Produção Industrial sobe 0,3% em março

Avanço ocorreu nove dos 15 locais pesquisados

O índice nacional da Pesquisa de Produção Industrial (PIM Regional) subiu 0,3% em março, com nove dos 15 locais investigados registrando altas. Os destaques do mês foram São Paulo (8,4%) e Ceará (3,8%), com as maiores expansões. Mato Grosso (2,8%), Minas Gerais (2,4%), Rio de Janeiro (2,1%), Região Nordeste (1,8%), Paraná (0,6%), Amazonas (0,3%) e Bahia (0,1%) também tiveram índices positivos.

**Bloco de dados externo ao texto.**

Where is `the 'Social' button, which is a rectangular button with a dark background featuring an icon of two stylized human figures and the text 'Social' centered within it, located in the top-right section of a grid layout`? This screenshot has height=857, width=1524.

Os dados foram divulgados hoje (10) pelo IBGE.

“A principal influência positiva veio de São Paulo, que teve impacto especialmente dos veículos automotores, máquinas e equipamentos e outros produtos químicos. Esse é o resultado mais intenso desde julho de 2020 (10,5%), quando a produção industrial do estado começava a compensar as perdas dos meses mais restritivos da pandemia”, explica o analista da pesquisa, Bernardo Almeida.

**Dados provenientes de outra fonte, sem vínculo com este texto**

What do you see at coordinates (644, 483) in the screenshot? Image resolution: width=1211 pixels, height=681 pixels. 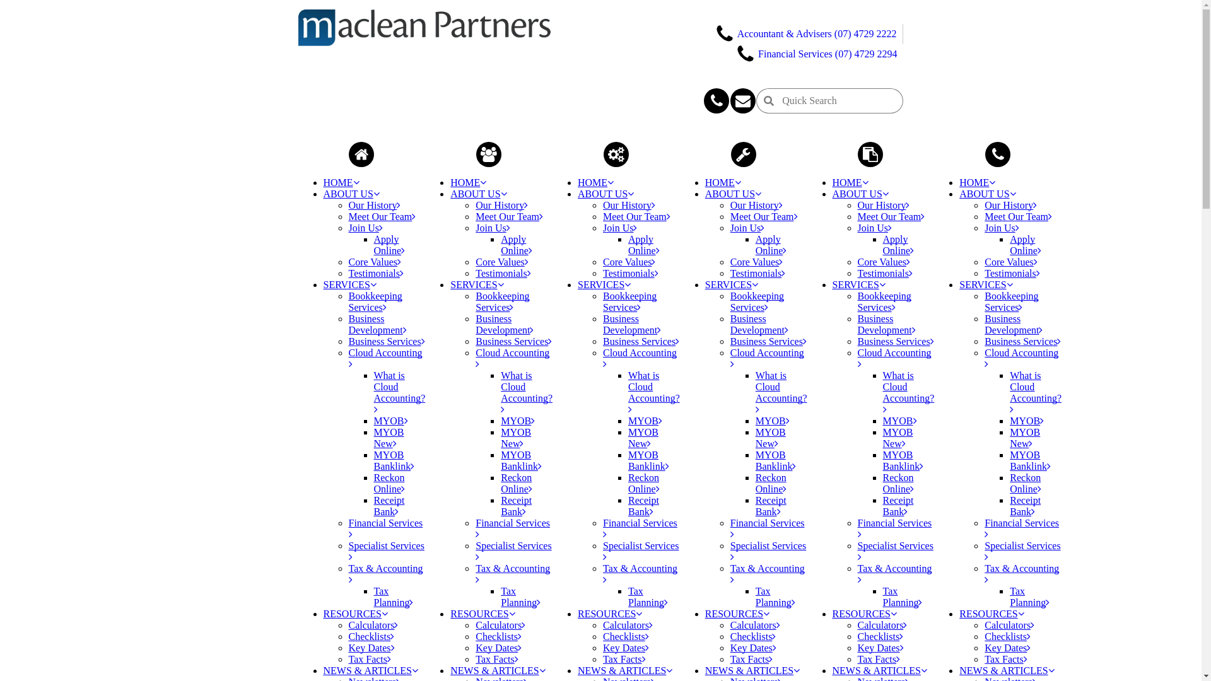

É o segundo mês consecutivo de expansão de São Paulo, período em que acumulou ganho de 9,1%. Com esse avanço, o estado se encontra 5,8% acima do patamar pré-pandemia, enquanto a produção nacional está 2,1% abaixo. “Mesmo assim, a produção paulista está 17,4% inferior ao seu patamar mais alto, alcançado em março de 2011”, acrescenta o pesquisador.

Assim como em São Paulo, março é o segundo mês de crescimento da produção industrial do Ceará (3,8%), que acumula 10,0% no período. A segunda maior influência positiva veio de Minas Gerais (2,4%), que foi impactado pelos segmentos de metalurgia, veículos automotores e máquinas e equipamentos. Também crescendo pelo segundo mês consecutivo, o estado acumula ganho de 11,1%. No Rio de Janeiro (2,1%), terceira maior influência, os setores que mais influíram sobre o aumento da produção foram o extrativo e o de veículos automotores.

Na passagem de fevereiro para março, Santa Catarina (-3,8%) foi o local com recuo mais elevado, interrompendo dois meses de alta na produção, quando acumulou expansão de 3,6%.

Já a produção industrial do Pará caiu 3,3% e eliminou parte do avanço de 23,2% registrado em fevereiro. “A queda da produção paraense está relacionada aos setores extrativos e de metalurgia e ocorre por causa do movimento desses segmentos no início do ano. Em janeiro, houve uma queda muito expressiva em função das chuvas no estado, que impactou a produção e o escoamento do minério de ferro”, avalia Almeida.

Outro estado em que a indústria caiu foi o Espírito Santo (-3,0%), que intensificou o recuo do mês anterior (-0,7%).

Produção de nove estados recua no acumulado do ano

No acumulado do ano, houve recuo em nove dos 15 locais pesquisados com destaque para Ceará (-12,8%) e Pará (-12,2%). No caso do estado nordestino, a pressão da indústria ocorreu a queda dos setores de artefatos de couro, artigos para viagem, confecção de artigos do vestuário e acessórios e máquinas, aparelhos e materiais elétricos. Já a produção industrial do Pará foi afetada pela retração das indústrias extrativas e metalurgia.

Frente a março do ano passado, a indústria nacional teve redução de 2,1%, com queda em sete dos 15 locais pesquisados. Santa Catarina (-9,8%), Pará (-7,2%) e Amazonas (-4,1%) foram os locais com maior redução.